Let us be clear about two things. First, this writer has defended the Cuban Revolution since its inception; initially under a liberal- democratic premise of the right of nations, especially applicable to small nations pressed up against the imperialist powers, to self-determination; later under the above-mentioned premise and also that it should be defended on socialist grounds, not my idea of socialism- the Bolshevik, 1917 kind- but as an anti-capitalist, anti-imperialist revolution nevertheless. That prospective continues to be this writer’s position today. Secondly, my conception of revolutionary strategy and thus of world politics has for a long time been far removed from Fidel Castro’s (and Che’s) strategy, which emphasized military victory by guerrilla forces in the countryside, rather than my position of mass action by the urban proletariat leading the rural masses. That said, despite those strategic political differences this militant can honor the Cuban Revolution as a symbol of a fight all anti-imperialist militants should defend.

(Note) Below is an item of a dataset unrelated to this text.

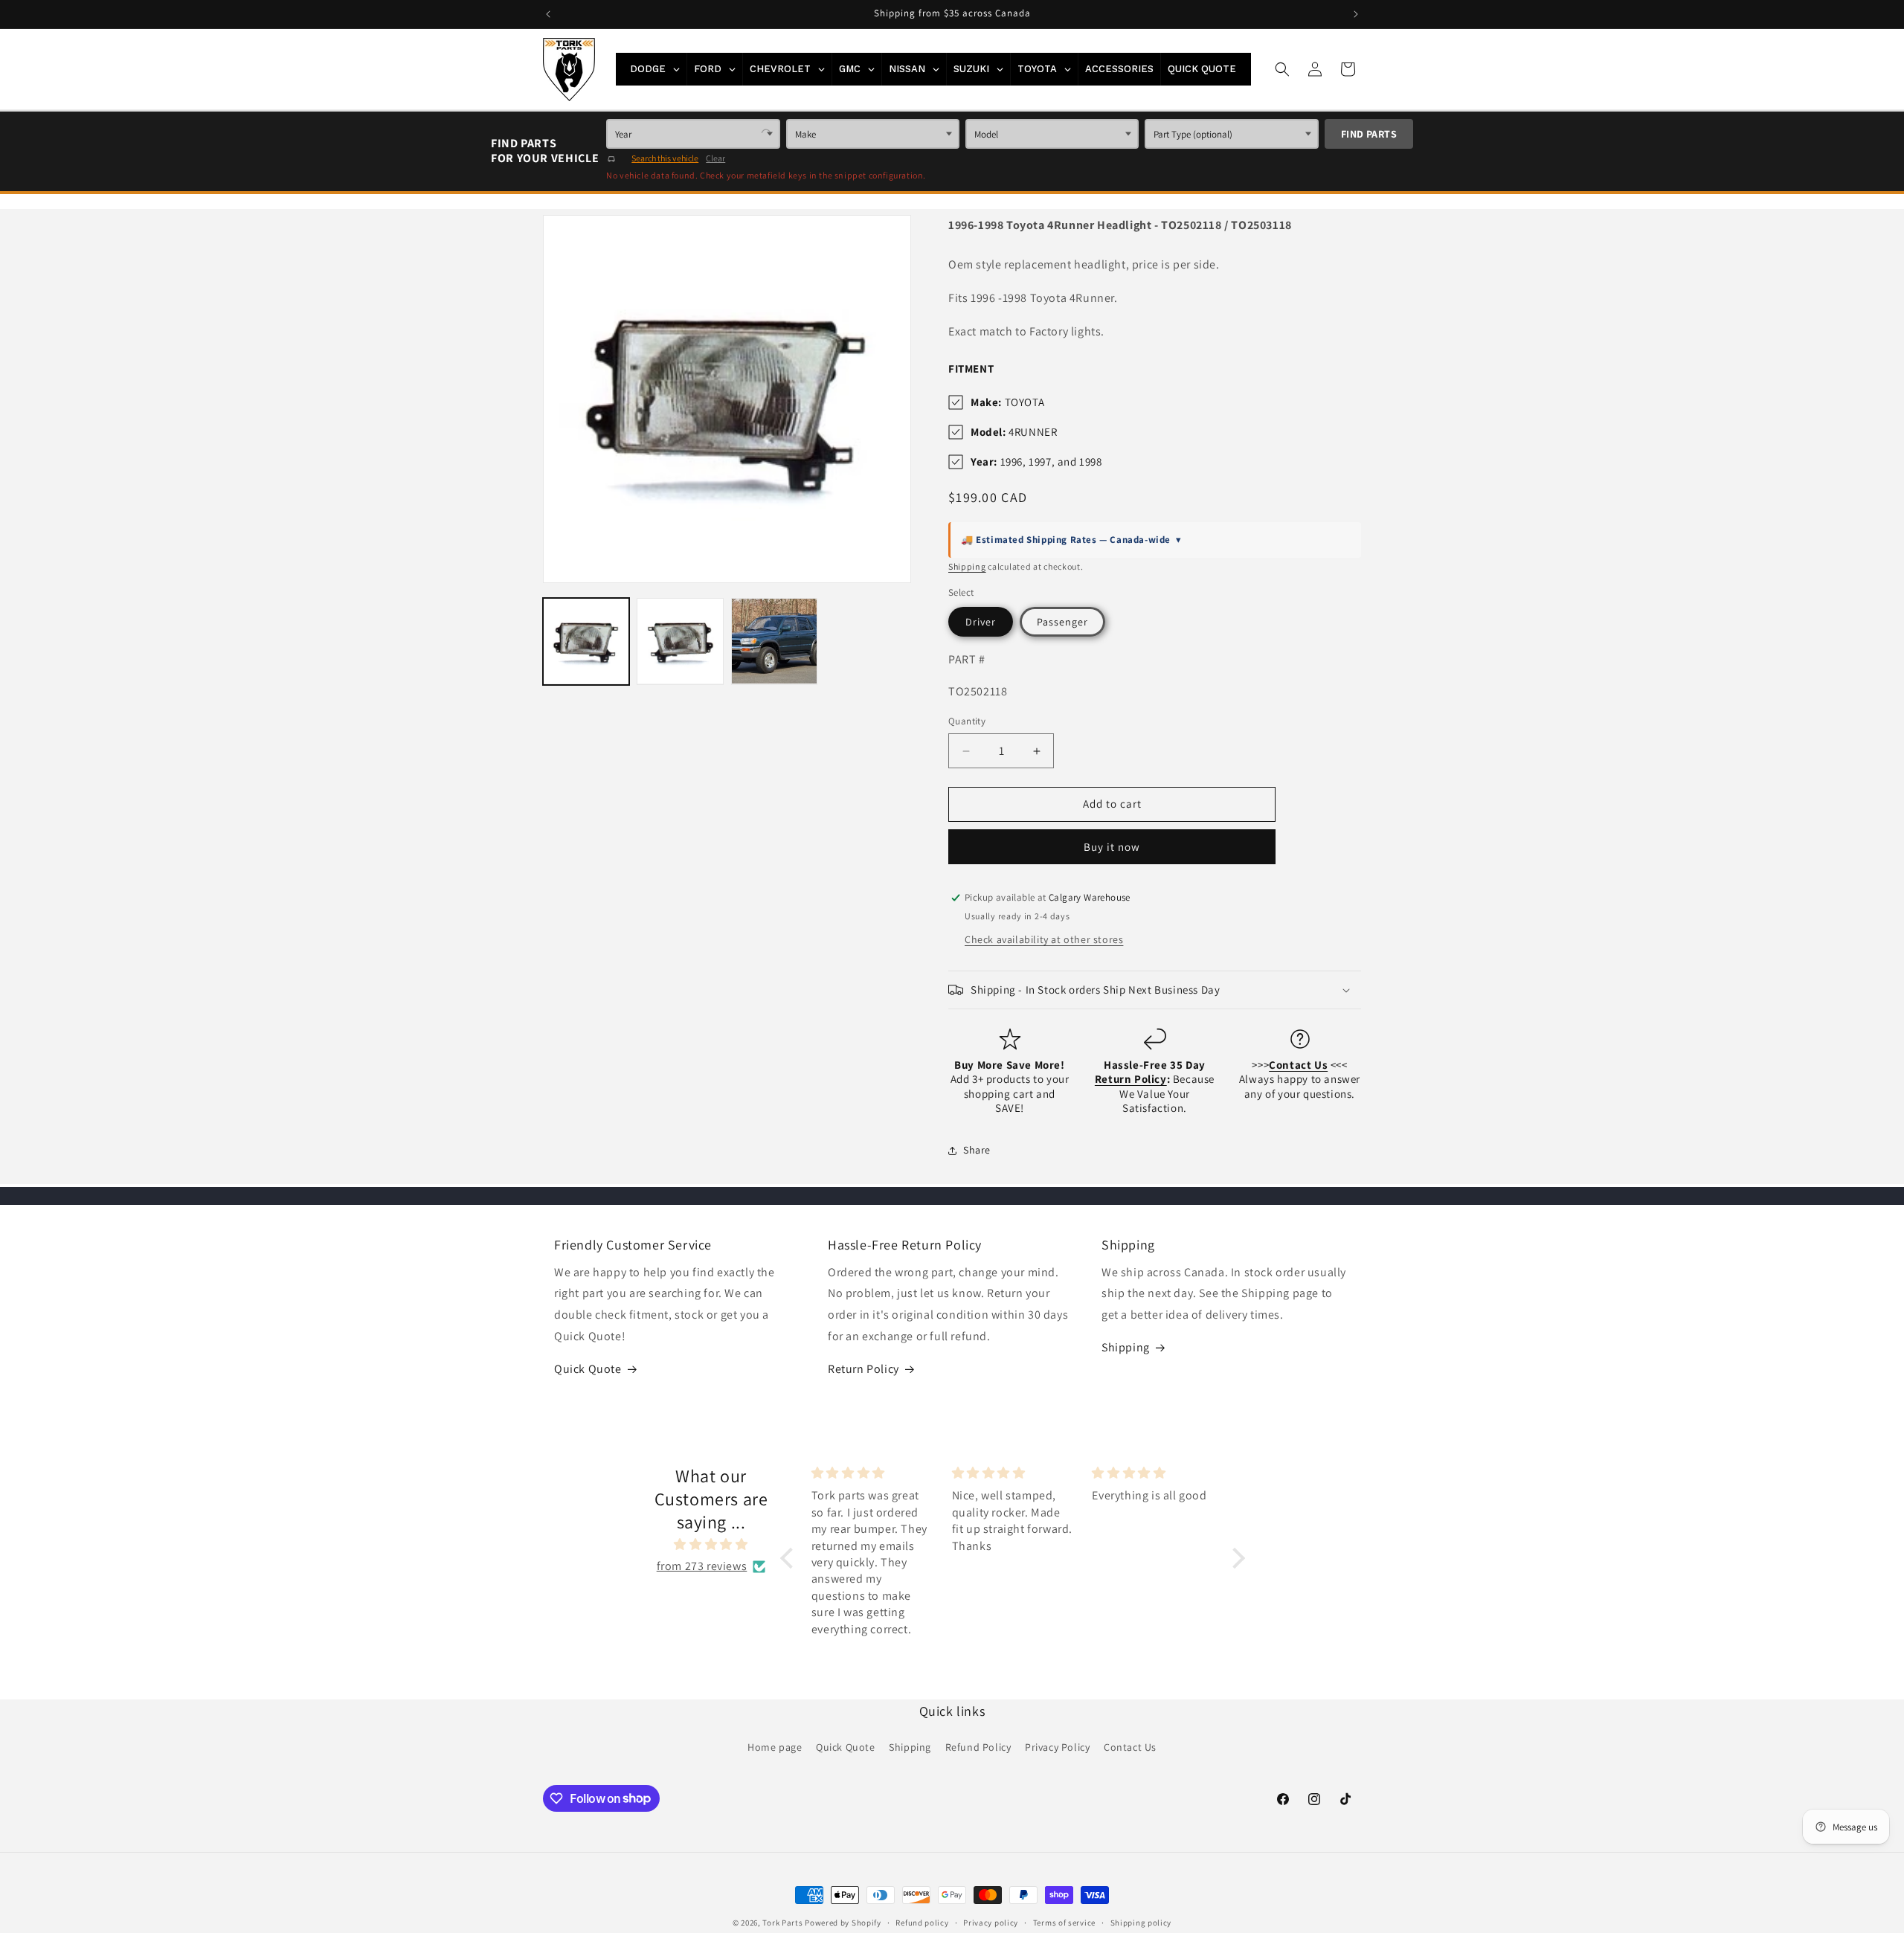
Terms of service (1064, 1922)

Ms. Borsch obviously differs with my political prospective. Nevertheless she has presented interesting footage focusing on the highlights of Fidel’s career; the early student days struggling for political recognition; the initial fights against Batista; the famous but unsuccessful Moncada attack; the subsequent trial, imprisonment and then exile in Mexico; the return to Cuba and renewed fight under a central strategy of guerrilla warfare rather than urban insurrection; the triumph over Batista in 1959; the struggle against American imperialist intervention and the nationalizations of much of Cuba’s economy; the American-sponsored Bay of Pigs in 1961; the rocky alliance with the Soviet Union and the Cuban Missile Crisis; the various ups and downs in the Cuban economy stemming from reliance on the monoculture of sugar; the various periods of Cuban international revolutionary support activity, including Angola and Nicaragua; the demise of the Soviet Union and the necessity of Cuba to go it alone along with its devastating hardships; and, various other events up through the 1990’s.
All of this is complete with the inevitable ‘talking heads’ experts interspersed throughout the documentary giving their take on the meaning of various incidents. There is plenty of material to start with and much to analyze. As mentioned before Che’s place is secure and will be a legitimate symbol of rebellion for youth for a long time. Fidel, as a leader of state and a much more mainline Stalinist (although compared with various stodgy Soviet leaderships that he dealt with over the years he must have seemed like their worst Trotsky nightmare) has a much less assured place. Alas, the old truism holds here - revolutionaries should not die in their beds.